Reasonable column on suppressors from the Chicago Tribune

Post by M-Quigley »

Also it's two years old, it's still very relevant to today due to the shooting in Virginia. There are articles and opinions that state that only forty some crimes are committed each year with suppressors, but the real number is actually less than that. When I checked into the source of that number, there are forty some crimes associated with suppressors each year, (as in possession of an unregistered suppressor is a crime, etc) NOT forty some murders are committed each year with legally owned suppressors.

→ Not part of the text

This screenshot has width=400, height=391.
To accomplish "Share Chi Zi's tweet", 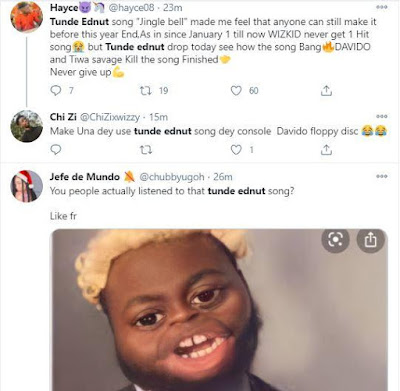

The real number per year is more like one on average, at least up to 2017. It's all the more ironic considering the Chicago Tribune is not exactly considered a conservative or pro gun publication, and this is not some opposing editorial from someone who doesn't work for the paper.

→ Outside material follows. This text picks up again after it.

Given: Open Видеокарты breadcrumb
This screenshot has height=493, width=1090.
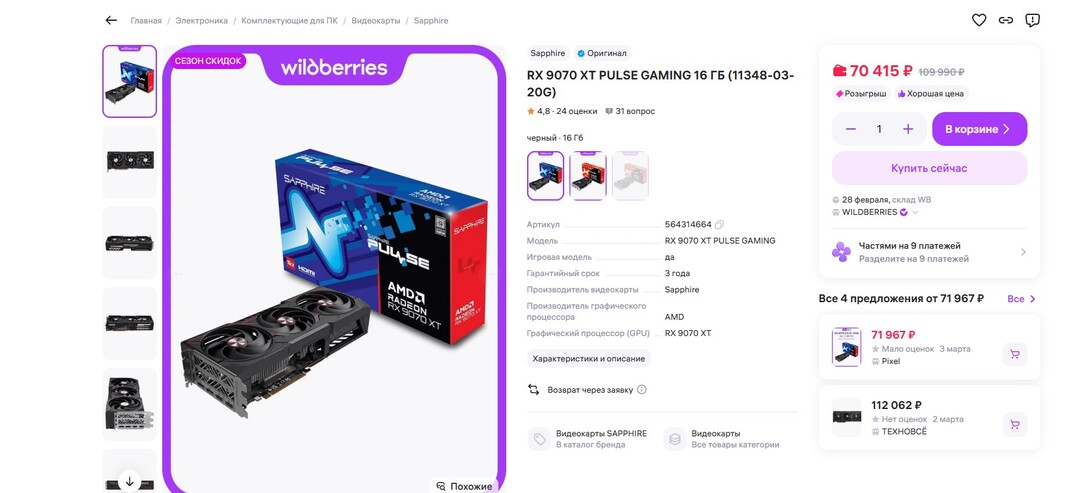Looking at the screenshot, I should (x=375, y=21).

https://www.chicagotribune.com/columns/ ... olumn.html" onclick="window.open(this.href);return false;
If the Occupational Safety and Health Administration had been around in the 1930s, gun rights lawyer Stephen Halbrook quipped to The Washington Post, it probably would have mandated their use.
Chicago has a lot of bloodshed, including 762 homicides and more than 3,500 shootings, last year, but silencers figure in little or any of it. Anthony Guglielmi, a spokesman for the Chicago Police Department, told me, "We seldom recover silencers. Sometimes you may get a gun with a makeshift silencer, but even that is rare."

A report last year by the Violence Policy Center cites a handful of shootings in which silencers were used. But the paucity of examples confirms that they are not of great interest to criminals. An earlier study by Paul A. Clark published in the Western Criminology Review found only two federal court cases involving the use of a silencer in a murder between 1995 and 2005.

He also unearthed eight cases in which "a silencer was actively used during commission of a crime but not used to physically injure anyone." That works out to one serious silencer-related crime per year, in a country that in 2005 had 16,740 homicides and 417,000 robberies.

Supporters of the status quo say this merely proves the effectiveness of strict regulation. But improvised versions can be fashioned out of flashlights, oil filters or metal conduits. YouTube has numerous videos providing guidance for the do-it-yourselfer.



If silencers were truly valuable to ordinary criminals, there would undoubtedly be a thriving black market and plenty of crimes committed with them. But the federal Bureau of Alcohol, Tobacco, Firearms and Explosives traced only 125 silencers in 2015 — not all of them connected to crimes. As Clark notes, a minimally clever miscreant can get the same noise reduction by wrapping his gun in a towel or pillow.

Any useful technology can be put to villainous ends. But the existing rule on silencers is a major hassle for the law-abiding and an irrelevance to criminals.